This is where artificial intelligence comes on the scene. What if we keep the basic mechanism of Ilan operation, but add it with a feature to analyze the results of its actions and adjust the strategy? What if, instead of hard-coded rules, we let the model independently find optimal parameters and entry points based on accumulated experience?

This idea is at the heart of our Ilan 3.0 AI project, where we integrate a time-tested averaging strategy with advanced machine learning methods. In the next section, we consider how Q-learning technology can make this concept a reality.

How Q-learning will improve Ilan Expert Advisor

Transition from the classical Ilan model to an intelligent system capable of learning requires a fundamental change in EA’s architecture. Q-learning algorithm becomes the heart of Ilan 3.0 AI. It is one of the most important technologies in the field of reinforcement learning.

The basics of Q-learning based on your actions

Q-learning is so named because of the "Quality function," which determines the value of an action in a particular condition. In our implementation, we use a Q-table, a data structure that stores scores for each “state-action” pair:

// Structure for Q-table
struct QEntry {
    string state;     // Discretized state of market
    int action;       // Action (0-nothing, 1-buy, 2-sell)
    double value;     // Q-value
};

// Global array for Q-table
QEntry QTable[];
int QTableSize = 0;

A key feature of Q-learning is the system's ability to learn from its own experience. After each action, the algorithm receives a reward (profit) or a penalty (loss) and adjusts its assessment of the value of this action in a specific market situation:

// Updating Q-value using Bellman formula
void UpdateQValue(string stateStr, int action, double reward, string nextStateStr, bool done)
{
    double currentQ = GetQValue(stateStr, action);
    double nextMaxQ = 0;
    
    if(!done)
    {
        // Find maximum Q for following state
        nextMaxQ = GetMaxQValue(nextStateStr);
    }
    
    // Updating Q-value
    double newQ = currentQ + LearningRate * (reward + DiscountFactor * nextMaxQ - currentQ);
    
    // Saving updated value
    SetQValue(stateStr, action, newQ);
}

This formula, known as the Bellman equation, is the cornerstone of our approach. The LearningRate parameter determines the learning rate, and DiscountFactor determines the importance of future rewards relative to current ones.

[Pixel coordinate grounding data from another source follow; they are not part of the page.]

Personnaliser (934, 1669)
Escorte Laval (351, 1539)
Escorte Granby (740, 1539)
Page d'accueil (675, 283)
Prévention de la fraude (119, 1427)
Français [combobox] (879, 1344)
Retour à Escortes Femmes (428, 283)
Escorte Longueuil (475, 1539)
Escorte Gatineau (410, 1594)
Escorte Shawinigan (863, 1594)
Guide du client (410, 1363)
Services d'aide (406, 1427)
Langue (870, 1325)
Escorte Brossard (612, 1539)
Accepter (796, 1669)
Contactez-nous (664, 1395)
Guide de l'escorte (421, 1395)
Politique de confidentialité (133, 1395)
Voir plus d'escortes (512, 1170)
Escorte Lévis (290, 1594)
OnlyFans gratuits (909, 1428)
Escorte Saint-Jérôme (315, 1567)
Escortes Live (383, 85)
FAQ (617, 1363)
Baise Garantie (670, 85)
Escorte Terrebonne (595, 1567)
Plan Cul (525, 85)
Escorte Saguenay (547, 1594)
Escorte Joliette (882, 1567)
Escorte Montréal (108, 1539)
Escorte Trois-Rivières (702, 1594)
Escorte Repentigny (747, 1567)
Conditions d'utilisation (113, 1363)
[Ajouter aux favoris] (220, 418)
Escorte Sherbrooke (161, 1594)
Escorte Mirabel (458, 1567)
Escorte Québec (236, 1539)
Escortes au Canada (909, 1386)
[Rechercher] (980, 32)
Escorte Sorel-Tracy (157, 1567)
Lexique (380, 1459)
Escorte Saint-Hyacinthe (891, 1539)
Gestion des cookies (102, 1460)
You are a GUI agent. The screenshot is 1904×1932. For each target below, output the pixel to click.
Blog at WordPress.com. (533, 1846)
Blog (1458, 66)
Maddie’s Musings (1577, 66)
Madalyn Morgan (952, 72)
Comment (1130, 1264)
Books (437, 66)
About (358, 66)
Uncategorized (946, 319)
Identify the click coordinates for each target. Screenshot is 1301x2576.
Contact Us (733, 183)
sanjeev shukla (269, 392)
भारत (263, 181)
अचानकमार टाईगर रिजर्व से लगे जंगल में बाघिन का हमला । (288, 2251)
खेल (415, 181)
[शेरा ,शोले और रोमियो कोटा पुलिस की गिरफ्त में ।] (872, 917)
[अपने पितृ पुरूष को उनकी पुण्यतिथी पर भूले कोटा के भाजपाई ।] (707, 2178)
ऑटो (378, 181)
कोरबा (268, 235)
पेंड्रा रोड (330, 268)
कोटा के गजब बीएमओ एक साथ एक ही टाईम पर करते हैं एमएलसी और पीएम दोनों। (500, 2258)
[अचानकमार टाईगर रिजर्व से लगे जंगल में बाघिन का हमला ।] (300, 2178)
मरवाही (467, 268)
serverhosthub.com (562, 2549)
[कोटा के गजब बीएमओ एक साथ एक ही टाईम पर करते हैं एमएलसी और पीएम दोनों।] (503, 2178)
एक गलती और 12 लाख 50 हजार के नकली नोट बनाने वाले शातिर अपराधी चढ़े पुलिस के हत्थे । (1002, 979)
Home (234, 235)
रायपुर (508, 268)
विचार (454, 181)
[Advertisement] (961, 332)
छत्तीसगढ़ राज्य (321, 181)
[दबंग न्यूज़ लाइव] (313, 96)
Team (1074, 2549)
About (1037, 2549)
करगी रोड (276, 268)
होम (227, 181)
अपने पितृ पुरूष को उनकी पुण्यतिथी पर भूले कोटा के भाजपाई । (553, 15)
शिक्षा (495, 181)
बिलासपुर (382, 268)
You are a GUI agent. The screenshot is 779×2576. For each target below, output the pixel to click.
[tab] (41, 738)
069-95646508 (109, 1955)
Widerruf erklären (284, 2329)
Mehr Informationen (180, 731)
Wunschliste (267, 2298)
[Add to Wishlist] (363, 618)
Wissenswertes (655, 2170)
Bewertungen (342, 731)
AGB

A balance between finding new solutions and using experience

One of the key challenges in reinforcement learning is the need to balance between exploring new strategies and exploiting already known optimal solutions. To solve this problem, we use the ε-greedy strategy:

// Choosing action with balance between exploration and exploiting
int SelectAction(string stateStr)
{
    // With epsilon probability choose random action (research)
    if(MathRand() / (double)32767 < currentEpsilon)
    {
        return MathRand() % ActionCount;
    }
    
    // Otherwise, choose action with maximum Q-value (exploiting)
    int bestAction = 0;
    double maxQ = GetQValue(stateStr, 0);
    
    for(int a = 1; a < ActionCount; a++)
    {
        double q = GetQValue(stateStr, a);
        if(q > maxQ)
        {
            maxQ = q;
            bestAction = a;
        }
    }
    
    return bestAction;
}

The currentEpsilon parameter determines the probability of a random choice of action. Over time, its value decreases, which allows the system to move from active research to the preferential use of accumulated knowledge:

// Reducing epsilon for a gradual transition from exploration to exploiting
if(currentEpsilon > MinExplorationRate)
    currentEpsilon *= ExplorationDecay;

Digital sensory organ: how the algorithm perceives the market

To effectively train an algorithm, it must "see" the market, that is to have a formalized idea of the current situation. In Ilan 3.0 AI, we use a comprehensive state vector that includes technical indicators, open position metrics, and other market data:

// Getting current market state for Q-learning
void GetCurrentState(string symbol, double &state[])
{
    ArrayResize(state, StateDimension);
    
    // Technical indicators
    double rsi = iRSI(symbol, PERIOD_CURRENT, RSI_Period, PRICE_CLOSE, 0);
    double cci = iCCI(symbol, PERIOD_CURRENT, CCI_Period, PRICE_TYPICAL, 0);
    double macd = iMACD(symbol, PERIOD_CURRENT, 12, 26, 9, PRICE_CLOSE, MODE_MAIN, 0);
    
    // Normalization of indicators
    double normalized_rsi = rsi / 100.0;
    double normalized_cci = (cci + 500) / 1000.0;
    
    // Metrics of positions
    int positions = (symbol == "EURUSD") ? euroUsdPositions : audUsdPositions;
    double normalized_positions = (double)positions / MaxTrades;
    
    // Calculating price difference
    double point = SymbolInfoDouble(symbol, SYMBOL_POINT);
    double currentBid = SymbolInfoDouble(symbol, SYMBOL_BID);
    double avgPrice = CalculateAveragePrice(symbol);
    double price_diff = (currentBid - avgPrice) / (100 * point);
    
    // Filling in state vector
    state[0] = normalized_rsi;
    state[1] = normalized_cci;
    state[2] = normalized_positions;
    state[3] = price_diff;
    state[4] = macd / (100 * point);
    state[5] = AccountInfoDouble(ACCOUNT_EQUITY) / AccountInfoDouble(ACCOUNT_BALANCE);
}

To work with the Q-table, continuous state values must be discretized, that is be converted into a string representation with a finite number of options:

// Converting state to string for Q-table
string StateToString(double &state[])
{
    string stateStr = "";
    
    for(int i = 0; i < ArraySize(state); i++)
    {
        // Rounding to 2 decimal places for discretization
        double discretized = MathRound(state[i] * 100) / 100.0;
        stateStr += DoubleToString(discretized, 2);
        
        if(i < ArraySize(state) - 1)
            stateStr += ",";
    }
    
    return stateStr;
}

This discretization process enables the system to generalize experience by applying it to similar but not identical market situations.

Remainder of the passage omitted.